TEXT EXCERPT –
Balancing China in the Indo-Pacific: the role of France and Germany

Roderick Kefferpütz
6 min readFeb 22, 2022
Photo by kit sanchez on Unsplash

France and Germany have an opportunity to jointly pursue Europe’s interests in the Indo-Pacific and bolster regional security, argue Mathieu Duchâtel and Roderick Kefferpütz. This article is the first in a series called “A Franco-German approach to China,” originally published by Institut Montaigne and MERICS.

The shadow of Russian military aggression in Ukraine looms large over the Indo-Pacific Ministerial Forum hosted by France today. The Indo-Pacific feels more distant than ever from Paris, Berlin and other European capitals. It makes the Franco-German ambition, shared by the Netherlands, to turn the EU into an influential presence in the Indo-Pacific seem out of place. Why focus on a far-flung region when the immediate threat is at your front door? It is raising eyebrows in Warsaw and Vilnius, and is being met with a low sense of urgency in Stockholm and Rome. Meanwhile, China is watching for signs of transatlantic and intra-European disunity in response to the Russian offensive.

EXTRACTED INFORMATION –
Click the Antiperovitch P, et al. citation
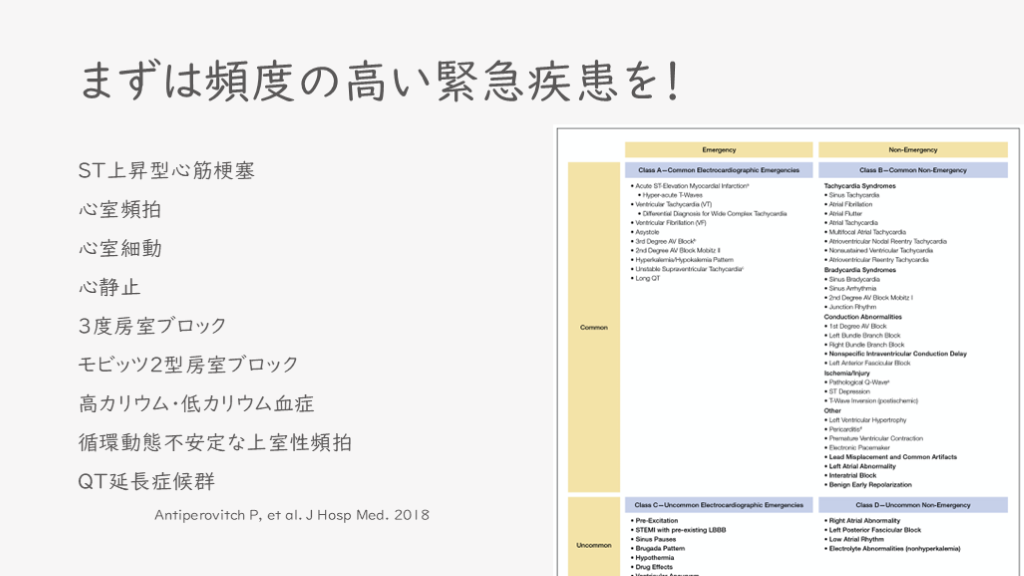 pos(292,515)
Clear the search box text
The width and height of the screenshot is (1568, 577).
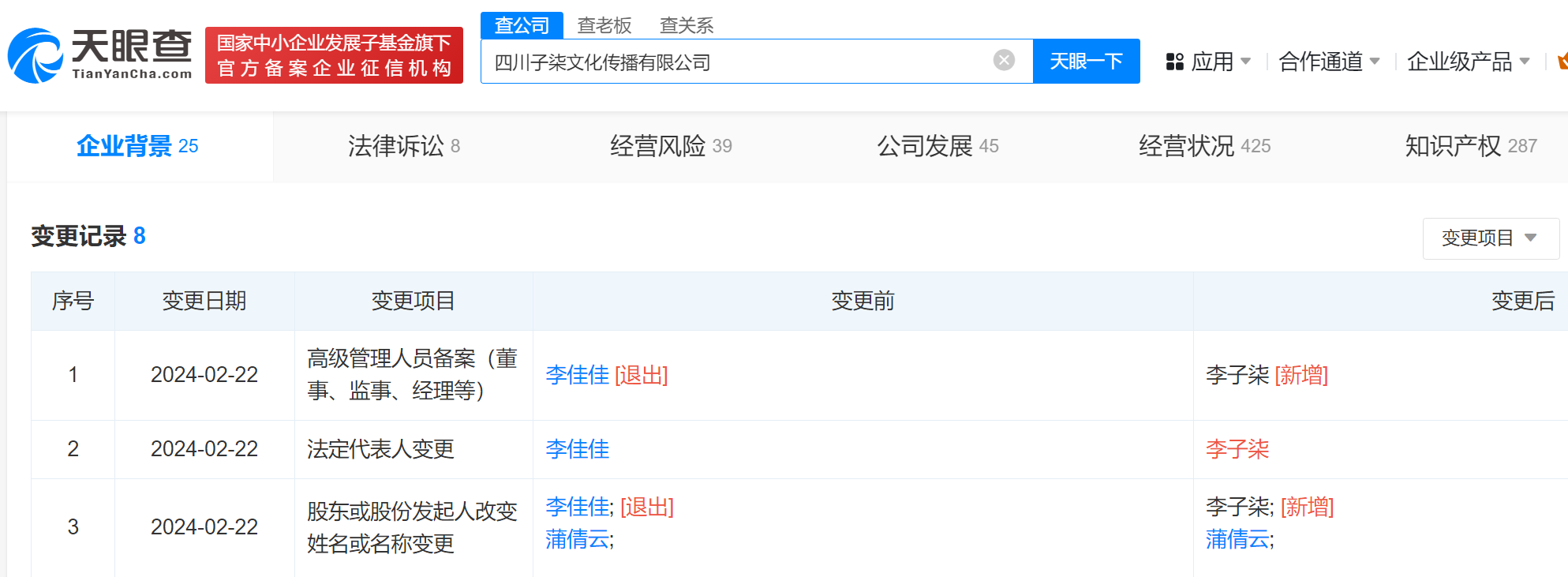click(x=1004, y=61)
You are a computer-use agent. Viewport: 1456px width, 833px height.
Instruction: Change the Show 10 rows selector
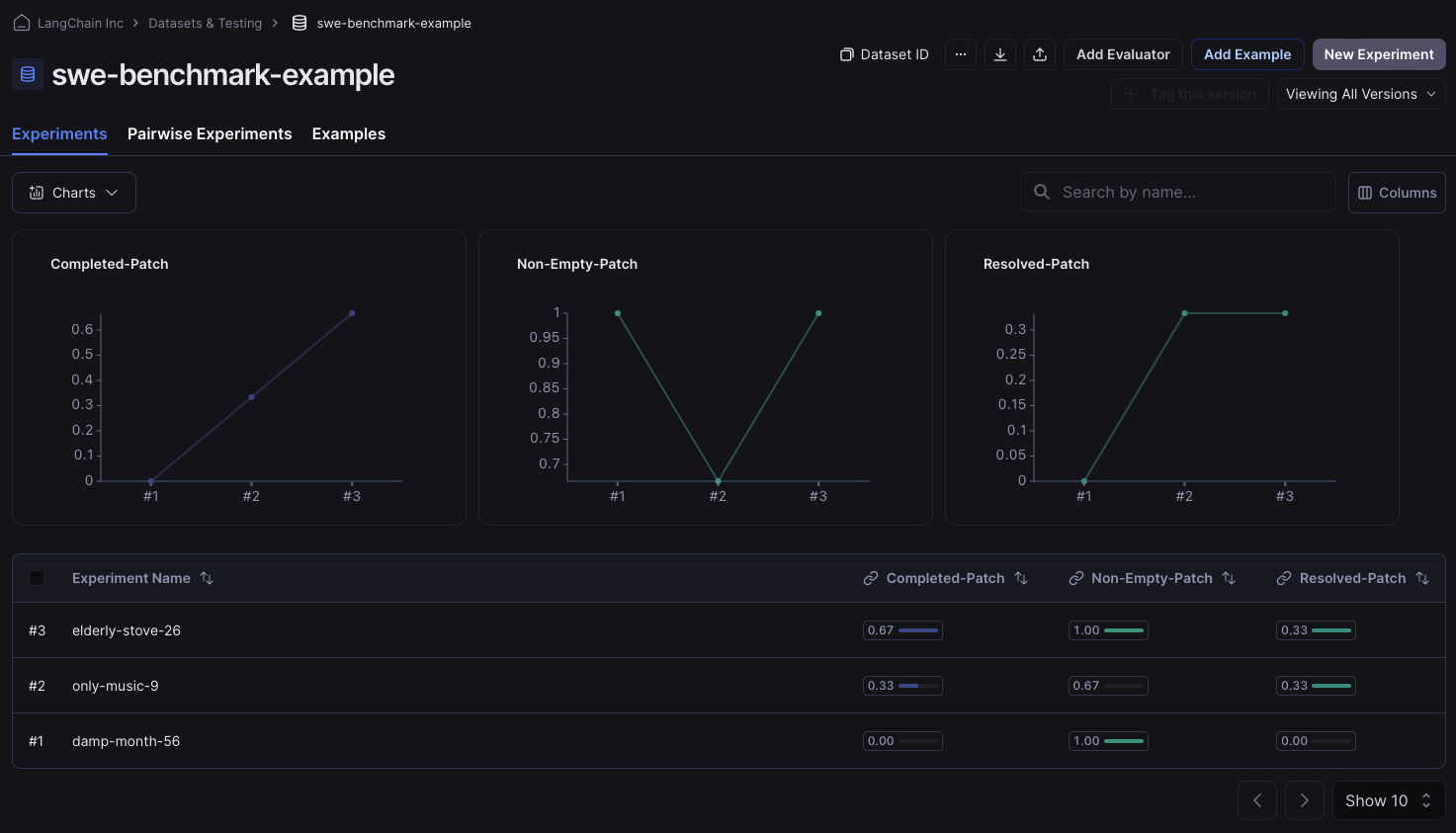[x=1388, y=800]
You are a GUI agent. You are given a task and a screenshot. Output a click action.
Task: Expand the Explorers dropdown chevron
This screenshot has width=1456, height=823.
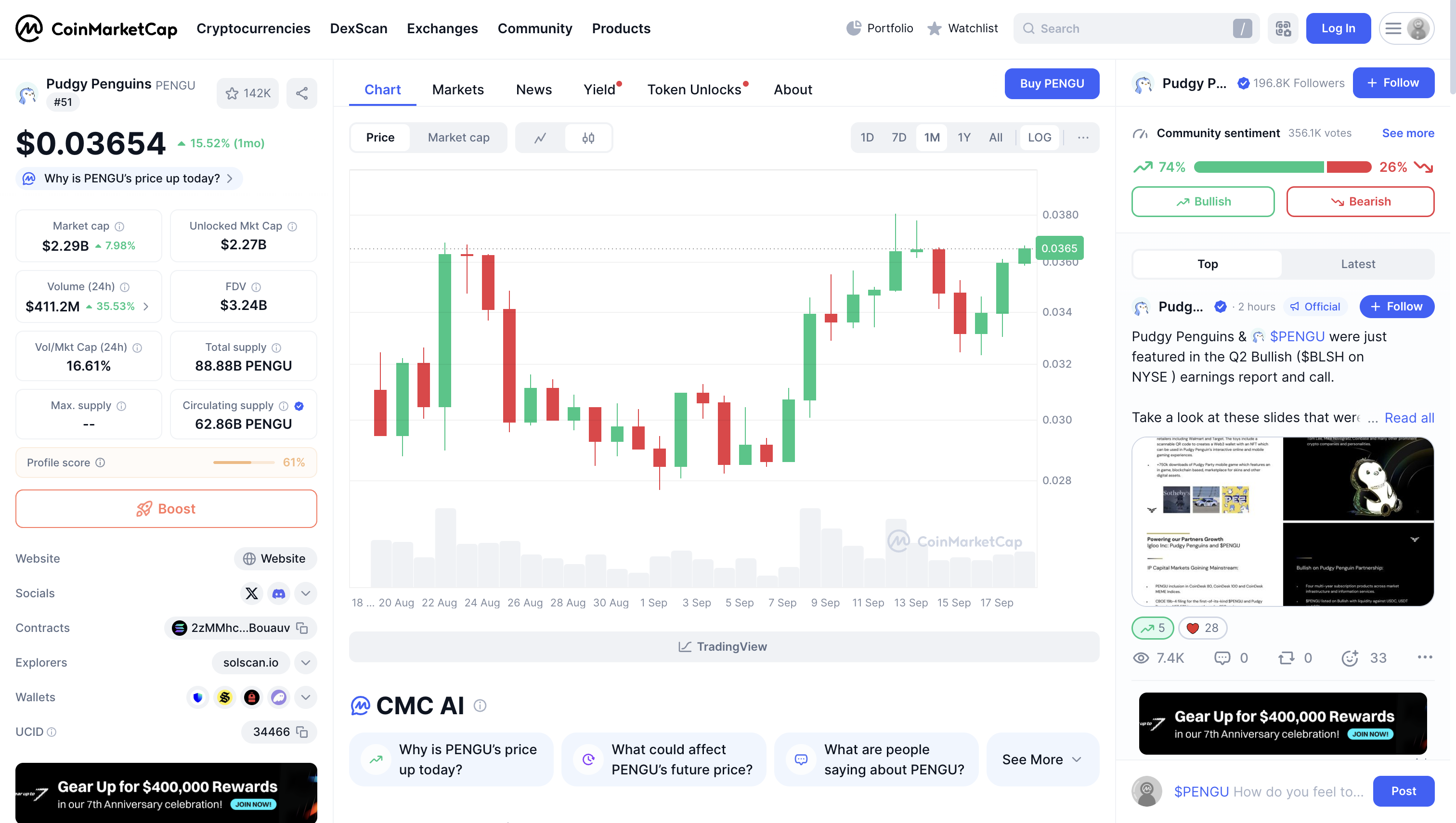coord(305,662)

---

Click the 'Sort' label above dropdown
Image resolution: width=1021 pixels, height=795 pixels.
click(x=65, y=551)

THINGS TO DO –
1) Copy out the passage of the Indo-Pacific article from "Balancing China in" up to and including "Montaigne and MERICS.".
2) According to the Indo-Pacific article, which country shares the Franco-German ambition to make the EU an influential presence in the Indo-Pacific?

ANSWERS BELOW –
1)
Balancing China in the Indo-Pacific: the role of France and Germany

Roderick Kefferpütz
6 min readFeb 22, 2022
Photo by kit sanchez on Unsplash

France and Germany have an opportunity to jointly pursue Europe’s interests in the Indo-Pacific and bolster regional security, argue Mathieu Duchâtel and Roderick Kefferpütz. This article is the first in a series called “A Franco-German approach to China,” originally published by Institut Montaigne and MERICS.

2) The Netherlands